Falling store sales and rising staff costs have made it even more expensive for shops to stay open. In some cases, retailers are shutting a store and reopening a new shop at the other end of a high street to reflect how a town has changed.

The problem is that when a big shop closes, footfall falls across the local high street, which puts more shops at risk of closing.

Retail parks are increasingly popular with shoppers, who want to be able to get easy, free parking at a time when local councils have hiked parking charges in towns.

Many retailers including Next and Marks & Spencer have been shutting stores on the high street and taking bigger stores in better-performing retail parks instead.

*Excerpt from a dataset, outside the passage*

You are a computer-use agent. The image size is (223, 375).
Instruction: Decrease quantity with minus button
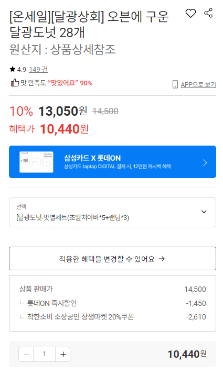pos(26,354)
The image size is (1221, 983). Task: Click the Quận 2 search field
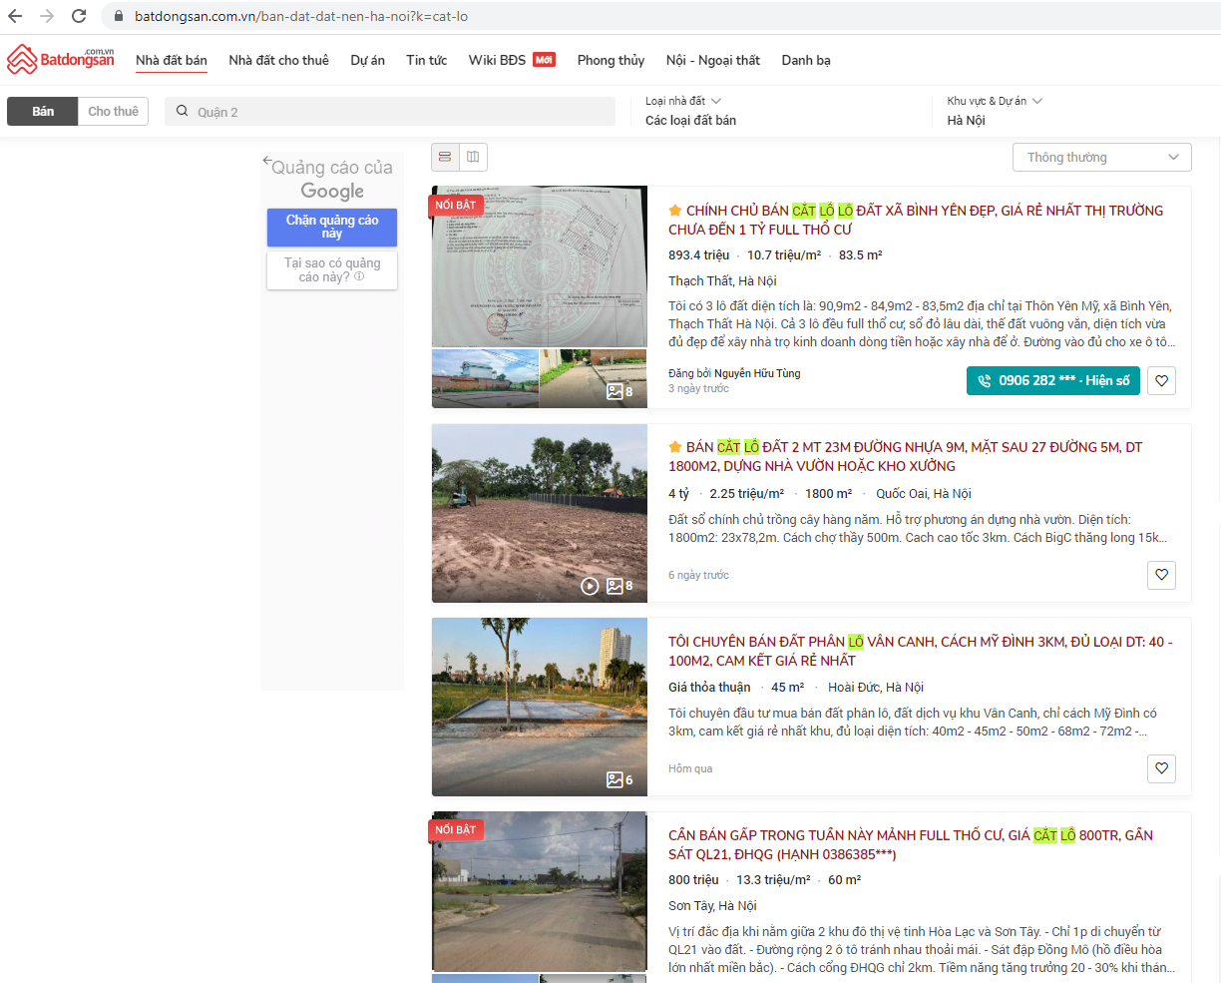[x=399, y=112]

Boss Stuart Machin recently said that when it relocated a tired store in Chesterfield to a new big store in a retail park half a mile away, its sales in the area rose by 103 per cent.

In some cases, stores have been shut when a retailer goes bust, as in the case of Wilko, Debenhams Topshop, Dorothy Perkins and Paperchase to name a few.

What’s increasingly common is when a chain goes bust a rival retailer or private equity firm snaps up the intellectual property rights so they can own the brand and sell it online.

They may go on to open a handful of stores if there is customer demand, but there are rarely ever as many stores or in the same places.